Evangelizing the power of vitamins and minerals in our diets and demonizing over-processed food, Adelle Davis became a health food guru for the hippie generation, selling more than 10 million books over several decades.
At the height of her fame in the late 1960s and early 1970s, Davis was one of America’s first food celebrities. In magazine features and on TV shows, she cut a striking figure as the sage Earth mother, with flowing silver hair and daily nude swims in the pool of her California home. But Davis’s background was far from radical. Born in 1904 into an Indiana farm family, Davis studied economics, household science, nutrition and biochemistry. When she started writing books about food and nutrition during the 1930s Depression era, the main health issue on the minds of her readers was whether Americans were getting enough food to eat.
Optimal diet for optimal health
“In the early decades of the 20th century, many new vitamins and minerals were identified and nutritionists were becoming aware of the complexity that could lead to optimum health,” says Catherine Carstairs, an associate professor and chair of the Department of History at the University of Guelph. “Even those who might seemingly have enough to eat — they weren’t visibly losing weight — weren’t seen as eating enough of what was good for them.” Carstairs’ 2012 article, “‘Our sickness Record Is a National Disgrace:’ Adelle Davis, Nutritional Determinism and the Anxious 1970s,” examines how Davis captured the public’s imagination with books like Let’s Eat Right to Keep Fit and Let’s Get Well.
“She recommends this huge breakfast, these daily mid-meals. There was a long list of supplements to take. It was a rather extreme way of eating”
After the Second World War, the mainstream nutrition community became increasingly relaxed about what people should be eating. Weren’t Americans the best-fed people in history? But Davis’s consistent message was that if people ate more “vital” foods, they’d be healthier. She was well into her 50s by the time the hippies came along, advocating for vegetarianism and natural eating. To them, she came across as a cool grandmother who knew science.
‘Eat breakfast like a king’
“If you look at the back-to-the-land movement of that time, some of the young people of the hippie generation had a real attraction to their grandparents because they perceived they had lived a simpler, more basic life the hippies wanted to get back to,” says Carstairs. “When I talk to people casually about how they remember Adelle Davis, some say things like, ‘She totally transformed my eating. I became a vegetarian because of her.’ Which is funny. She believed vigorously in the importance of eating protein and recommended a very meat-heavy diet.”
Davis coined many well-known phrases including, “Eat breakfast like a king, lunch like a prince and dinner like a pauper.” But readers found her compelling, in part, because her books were well-researched and filled with footnotes and citations. “She wasn’t necessarily accurate about everything she wrote, but it was definitely couched in a scientific veneer, full of facts and figures, with evidence she had read the peer-reviewed literature. It appealled to an audience that was increasingly well-educated,” says Carstairs.

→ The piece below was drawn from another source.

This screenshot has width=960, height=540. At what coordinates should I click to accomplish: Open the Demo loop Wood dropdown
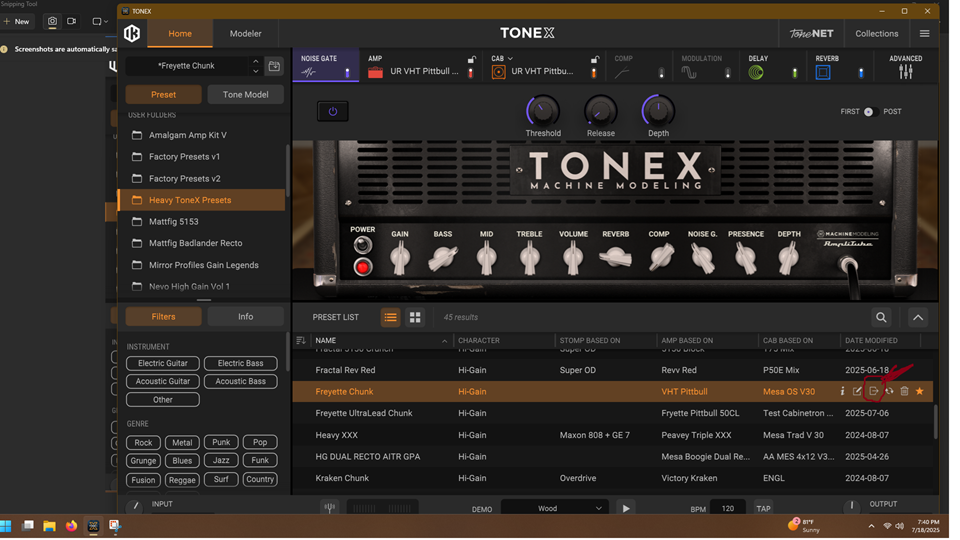(554, 508)
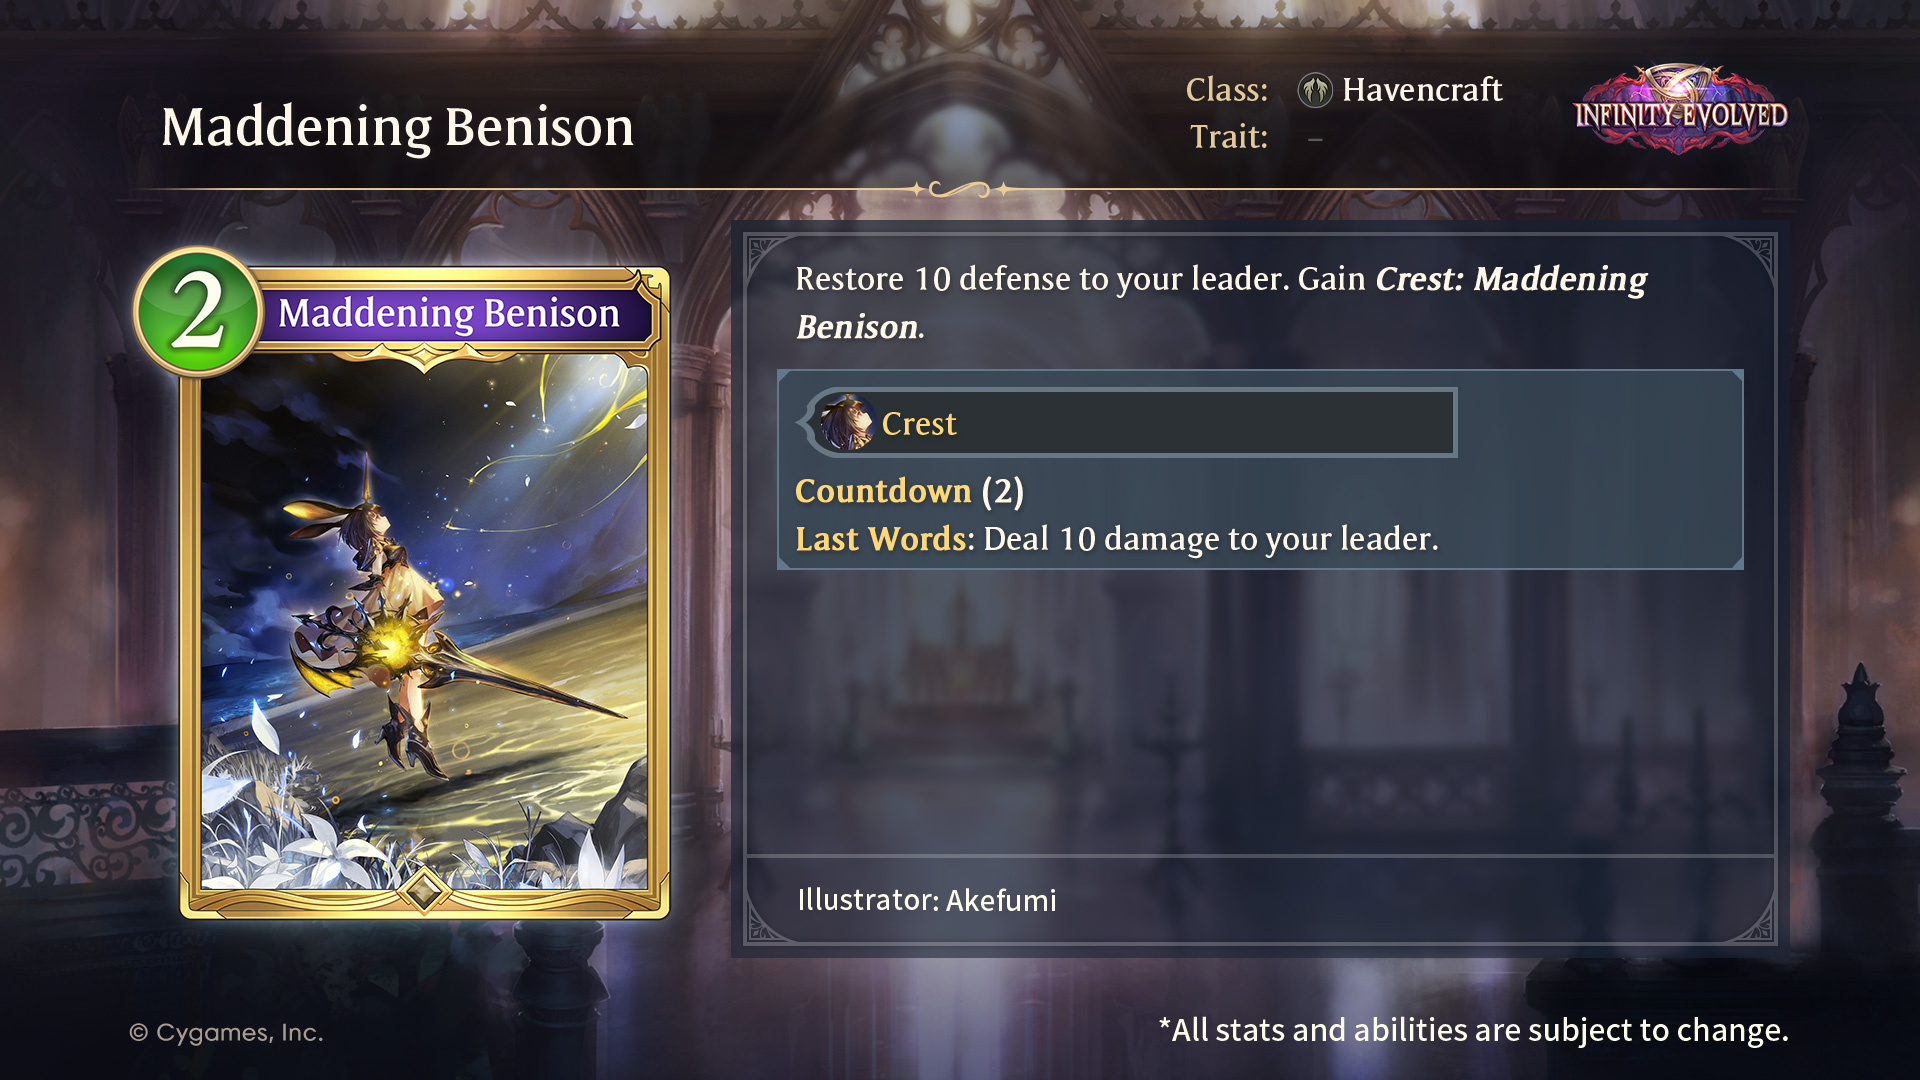Click the Havencraft class name
1920x1080 pixels.
(1422, 90)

Controversies hurt Davis’s reputation
Davis adapted several of her positions over time. After advocating the use of food colouring in an early book, she disavowed it as unhealthy by the time a later paperback came out. Following her recipes and food preparation advice was time-consuming and often expensive.
“For her daily diet, she recommends this huge breakfast, these daily mid-meals. There was a long list of supplements to take. It was a rather extreme way of eating,” says Carstairs.
Early estimates of optimal doses of vitamins and minerals were very high. A number of medical professionals claimed that people had gotten sick by taking the extreme amounts of supplements recommended by Davis. This hurt her reputation. Her promotion of raw milk remains controversial to this day.
Davis died in 1974, and by the 1980s, had fallen out of fashion. But threads of her theories live on our multifaceted worries about what we’re eating, including current angst over pesticides, over-processed food and excess sugar.
“Access to food, if you’re a middle- or upper-class Canadian, is better than it’s ever been and yet we’re far more worried about what’s in our food than ever before,” says Carstairs. “Food celebrities like Adelle Davis pick up on the parts of science that support their argument. But we probably need to be skeptical about the way they’re representing what the science is saying.”